I used to think that personal boundaries are simply limits. Yeses and nos. Fences we put up to protect ourselves. And they are all those things. But they’re also so much more.
Last month I spoke with two psychologists, who really opened my eyes to the power of boundaries. Basically, boundaries are about our sense of self. As I write in the article, we feel lost when we take on too many commitments or do things that go against our morals. Because when that happens, you are “at the whims of others’ needs,” without a sense of foundation, Katayune Kaeni, PsyD, told me. In other words, when we do things for others, while neglecting our own needs, beliefs and definitions of what is and isn’t comfortable, these actions erode our sense of self.
Boundaries help us define who we are. According to Sherry Walling, Ph.D, in the same piece, “I really think that boundaries aren’t just little gates that we put around ourselves; they’re about who we decide to be in the world.”
And what we say yes to and what we say no to are connected to that. Do you gossip, or, as Walling said, do you have a voice inside you that says, “I don’t want to do that. This is not who I am”? Because if you do have that voice, you likely set a boundary around not gossiping. Which might translate into you speaking up for the person or removing yourself from the conversation.
Do you regularly check your phone when you’re with your kids? Do you bring work home? Do you talk about calories and comment on other people’s bodies? Do you let someone dictate what you’re eating? Do you talk about last night’s fight with your spouse on Facebook? With your co-workers? How much do you reveal on social media? How often do you check social media while you’re working or relaxing? Do you go out with your co-workers for drinks? Do you drink? How much?
Do you write about private topics on your blog? How do you define “private”? How well do you have to know someone before your child sleeps over their house? How well do you have to know someone before you trust them with your belongings or your heart? Do you say yes to something you really don’t want to do?
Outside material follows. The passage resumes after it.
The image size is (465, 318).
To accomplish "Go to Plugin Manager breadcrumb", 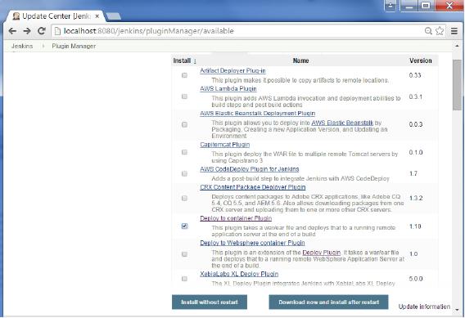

Do you spend time with people who don’t support you?
These are all questions that pertain to personal boundaries and to who we are. To who we want to be. (In the article, Walling stressed the importance of asking ourselves: “Who do I want to be in this world?”) Because personal boundaries go beyond barriers. And not only are they vital to who we are; they are vital to how we live.
Who do you want to be in this world? How can you use boundaries to help with that? What boundaries will you set?